▶ [Work to be completed]
In the entries that follow, copy exactly each line from the first through the line with "Task: Click the 300 DPI label in top bar".

▶ [Data listing]
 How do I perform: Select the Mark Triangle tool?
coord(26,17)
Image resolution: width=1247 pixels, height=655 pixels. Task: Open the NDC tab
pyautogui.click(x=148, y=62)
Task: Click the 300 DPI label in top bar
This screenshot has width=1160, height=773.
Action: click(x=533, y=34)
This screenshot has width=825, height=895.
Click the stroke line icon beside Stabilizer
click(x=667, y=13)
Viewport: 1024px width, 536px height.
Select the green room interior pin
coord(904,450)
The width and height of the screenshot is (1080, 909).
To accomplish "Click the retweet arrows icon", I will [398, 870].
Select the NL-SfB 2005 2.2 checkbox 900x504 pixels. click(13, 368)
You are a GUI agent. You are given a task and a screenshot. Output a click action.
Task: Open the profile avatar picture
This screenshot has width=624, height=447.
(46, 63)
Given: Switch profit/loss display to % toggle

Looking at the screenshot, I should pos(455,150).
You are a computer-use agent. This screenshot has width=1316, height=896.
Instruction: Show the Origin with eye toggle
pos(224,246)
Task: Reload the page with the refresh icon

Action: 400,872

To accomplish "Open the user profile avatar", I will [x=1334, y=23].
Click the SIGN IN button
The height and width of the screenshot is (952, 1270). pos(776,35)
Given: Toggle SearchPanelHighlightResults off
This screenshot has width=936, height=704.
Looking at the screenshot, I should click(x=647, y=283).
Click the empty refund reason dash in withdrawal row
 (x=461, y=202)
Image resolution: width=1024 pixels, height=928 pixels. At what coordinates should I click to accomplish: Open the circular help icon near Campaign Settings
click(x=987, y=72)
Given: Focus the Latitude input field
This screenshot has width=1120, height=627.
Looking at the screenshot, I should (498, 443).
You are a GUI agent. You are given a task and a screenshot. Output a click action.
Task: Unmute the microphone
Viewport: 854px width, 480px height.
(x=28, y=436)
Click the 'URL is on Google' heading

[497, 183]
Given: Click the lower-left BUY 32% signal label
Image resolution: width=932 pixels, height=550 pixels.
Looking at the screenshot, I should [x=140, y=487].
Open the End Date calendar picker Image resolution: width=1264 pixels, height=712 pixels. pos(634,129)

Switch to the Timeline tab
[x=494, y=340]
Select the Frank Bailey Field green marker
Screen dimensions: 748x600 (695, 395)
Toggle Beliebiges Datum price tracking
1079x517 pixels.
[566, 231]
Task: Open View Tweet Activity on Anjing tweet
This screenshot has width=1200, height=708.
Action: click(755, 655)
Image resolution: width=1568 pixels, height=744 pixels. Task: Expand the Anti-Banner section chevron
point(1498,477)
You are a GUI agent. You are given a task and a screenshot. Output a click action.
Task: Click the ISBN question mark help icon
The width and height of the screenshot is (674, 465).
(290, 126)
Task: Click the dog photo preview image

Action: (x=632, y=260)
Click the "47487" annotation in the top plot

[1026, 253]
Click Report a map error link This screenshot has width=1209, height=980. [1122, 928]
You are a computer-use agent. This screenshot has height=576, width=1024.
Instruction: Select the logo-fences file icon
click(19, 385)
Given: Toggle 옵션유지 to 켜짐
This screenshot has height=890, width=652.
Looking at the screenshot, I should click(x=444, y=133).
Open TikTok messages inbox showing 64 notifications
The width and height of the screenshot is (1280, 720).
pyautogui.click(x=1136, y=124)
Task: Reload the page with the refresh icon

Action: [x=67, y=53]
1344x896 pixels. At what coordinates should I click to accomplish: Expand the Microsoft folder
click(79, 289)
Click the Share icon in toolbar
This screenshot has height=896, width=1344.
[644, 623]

▶ [Solution for this exercise]
 How do I perform: Select the Mark Triangle tool?
coord(26,17)
Image resolution: width=1247 pixels, height=655 pixels. Task: Open the NDC tab
pyautogui.click(x=148, y=62)
Task: Click the 300 DPI label in top bar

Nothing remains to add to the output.